Even if the SEC wanted to implement a more practical version of the rule, it may be limited in its options. Section 953 is “so prescriptive that the SEC does not have the discretion to interpret the statute in a way to make it workable for companies to comply,” says Tim Bartl, general counsel for the advocacy organization Center on Executive Compensation, who sent a letter of support to Hayworth for her bill on March 15.
Since Section 953(b) is already law, companies should worry about the mandate's effect until legislation is passed to repeal it, which could happen by the end of the year, Bartl says.
“Another problem is that pay ratio will not be comparable among companies within or among industries: A retailer will have a wider ratio than a hi-tech firm; a company that decides to maintain manufacturing or service centers in-house may have a less attractive pay ratio than one that outsources that work altogether,” says Bartl.
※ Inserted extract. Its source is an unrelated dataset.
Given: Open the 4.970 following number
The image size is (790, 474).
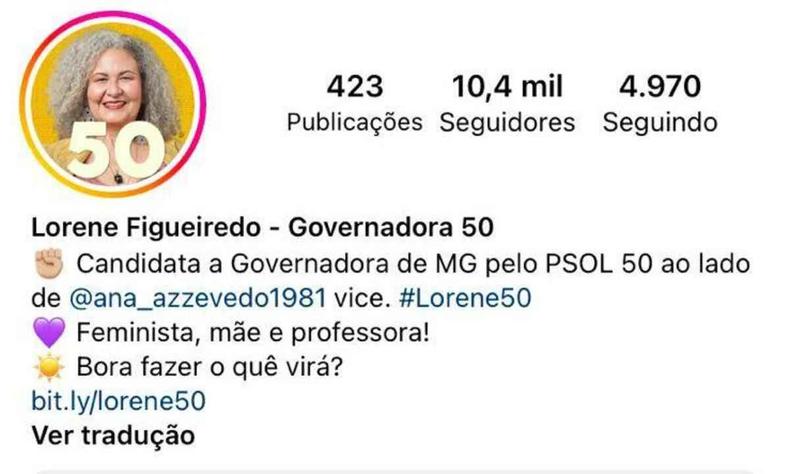Looking at the screenshot, I should pyautogui.click(x=660, y=86).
If companies are required to calculate the median pay of “all employees,” as the provision says, that would imply a global calculation. Comparing the pay of a U.S. chief executive to a labor market that includes non-U.S. employees “would yield a meaningless ratio,” Bartl and Tharp argued in a memo to the House committee filed in March. Exchange-rate fluctuations would make the ratio all the more obscure, they said.
Apparently the ratio will need to be filed in multiple reports throughout the year, although until the SEC issues a proposal, when or how often it would need to be updated isn't clear. Section 953(b) merely says the pay ratio must be included in any filing described in the regulation that sets forth federal proxy disclosures; that could be proxy filings, registration statements, quarterly and annual reports, and others.
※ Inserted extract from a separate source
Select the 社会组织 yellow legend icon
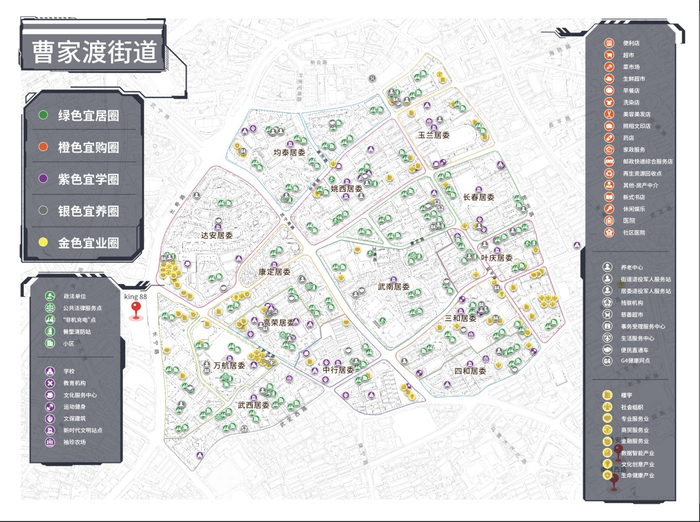This screenshot has width=700, height=522. click(x=607, y=407)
Despite these objections, some strongly support the Dodd-Frank mandate and oppose the bill to repeal it. At the hearing where the Burdensome Data Collection Relief Act was presented, Damon Silvers, policy director at the AFL-CIO, suggested it be renamed “The Promote CEO Pay Secrecy Act.”
“For many companies, particularly in the financial, high-tech, and service sectors, employee compensation is frequently the single biggest expense,” Silvers said. “Investors will benefit from greater transparency about this spending because high CEO-to-worker pay disparities hurt employee morale and productivity.”
Further, compared to many existing disclosure requirements, this one is “relatively modest,” Silvers said. For example, he said, Whole Foods disclosed its average employee compensation in its annual proxy statement, as well as the fact that its CEO's annual cash compensation is capped at a maximum ratio of the company's average annual employee wage.
The idea that computing the ratio will be overly burdensome for companies is one that Silvers takes issue with. Collecting the required information to comply with the mandate should be manageable, since U.S. employers already report each employee's annual compensation to the Internal Revenue Service—as is also required by most other national tax authorities—and since payroll processing is integral to the accounting process, he said.